Ketiga, peran negara sebagai raa’in benar-benar berfungsi dengan baik. Bukan hanya menjadi pengawas atas berjalannya aturan, melainkan juga menerapkan Islam mulai dari akar hingga daun.
Kehidupan yang aman dan tenteram salah satunya akan tercapai jika masyarakat terjamin kesejahterannya. Salah satu komponen jaminan kesejahteraan adalah baiknya pengelolaan kekayaan alam.

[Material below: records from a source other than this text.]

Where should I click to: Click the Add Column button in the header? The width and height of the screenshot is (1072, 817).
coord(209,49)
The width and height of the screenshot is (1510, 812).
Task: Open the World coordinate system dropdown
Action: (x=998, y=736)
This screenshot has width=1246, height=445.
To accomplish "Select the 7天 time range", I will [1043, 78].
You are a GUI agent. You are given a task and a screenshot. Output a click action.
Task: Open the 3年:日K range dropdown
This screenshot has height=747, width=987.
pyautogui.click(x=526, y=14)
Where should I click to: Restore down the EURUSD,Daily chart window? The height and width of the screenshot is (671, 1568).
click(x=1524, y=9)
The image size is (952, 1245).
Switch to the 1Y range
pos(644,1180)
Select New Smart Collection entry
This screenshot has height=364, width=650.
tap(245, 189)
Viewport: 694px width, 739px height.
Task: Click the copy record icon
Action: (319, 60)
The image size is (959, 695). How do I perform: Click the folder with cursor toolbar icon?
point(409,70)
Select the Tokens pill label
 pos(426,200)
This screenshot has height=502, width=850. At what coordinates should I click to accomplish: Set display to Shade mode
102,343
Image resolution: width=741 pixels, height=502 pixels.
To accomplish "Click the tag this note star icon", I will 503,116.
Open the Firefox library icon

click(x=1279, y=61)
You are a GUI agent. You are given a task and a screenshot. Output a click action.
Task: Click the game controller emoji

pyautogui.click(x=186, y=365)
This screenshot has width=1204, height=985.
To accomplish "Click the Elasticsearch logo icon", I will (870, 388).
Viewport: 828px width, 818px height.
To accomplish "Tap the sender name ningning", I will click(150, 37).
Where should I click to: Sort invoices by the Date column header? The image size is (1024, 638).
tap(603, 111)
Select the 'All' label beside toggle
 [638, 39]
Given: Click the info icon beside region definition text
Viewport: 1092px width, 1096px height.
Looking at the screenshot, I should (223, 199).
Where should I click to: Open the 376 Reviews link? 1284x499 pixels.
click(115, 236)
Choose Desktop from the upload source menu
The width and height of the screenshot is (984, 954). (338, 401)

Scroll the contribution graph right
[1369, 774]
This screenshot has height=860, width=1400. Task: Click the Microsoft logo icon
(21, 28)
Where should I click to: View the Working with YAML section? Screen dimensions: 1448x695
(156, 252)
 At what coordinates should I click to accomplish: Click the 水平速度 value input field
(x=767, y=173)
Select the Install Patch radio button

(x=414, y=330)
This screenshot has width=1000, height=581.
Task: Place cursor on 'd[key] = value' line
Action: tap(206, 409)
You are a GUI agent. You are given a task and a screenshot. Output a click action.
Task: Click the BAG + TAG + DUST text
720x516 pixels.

Oleh karena itu, sistem Islam tidak dapat berdiri sendiri. Ia harus satu paket diterapkan, sistem ekonominya, sistem pendidikannya, sistem pertahanan keamanannya, sistem pemerintahannya, politik dalam dan luar negerinya, semuanya harus berlandaskan kepada Islam saja.
Selanjutnya, jika semua bidang sudah menggunakan aturan Islam, tetapi masih ada pribadi yang melakukan kejahatan, Islam akan menindaknya dengan sanksi yang tegas. Bagi pelaku pencurian, ada hukuman potong tangan jika barang curian telah mencapai nishab (1/4 dinar). Sanksi ini bukan hanya akan memberi efek jera bagi pelaku, tetapi juga menjadi jaminan penebusan dosa di akhirat kelak.
Oleh karena itu, sudah selayaknya kita sebagai muslim turut memperjuangkan tegaknya sistem Islam yang akan mengantarkan kehidupan kita menjadi lebih baik di masa depan, insyaaallah.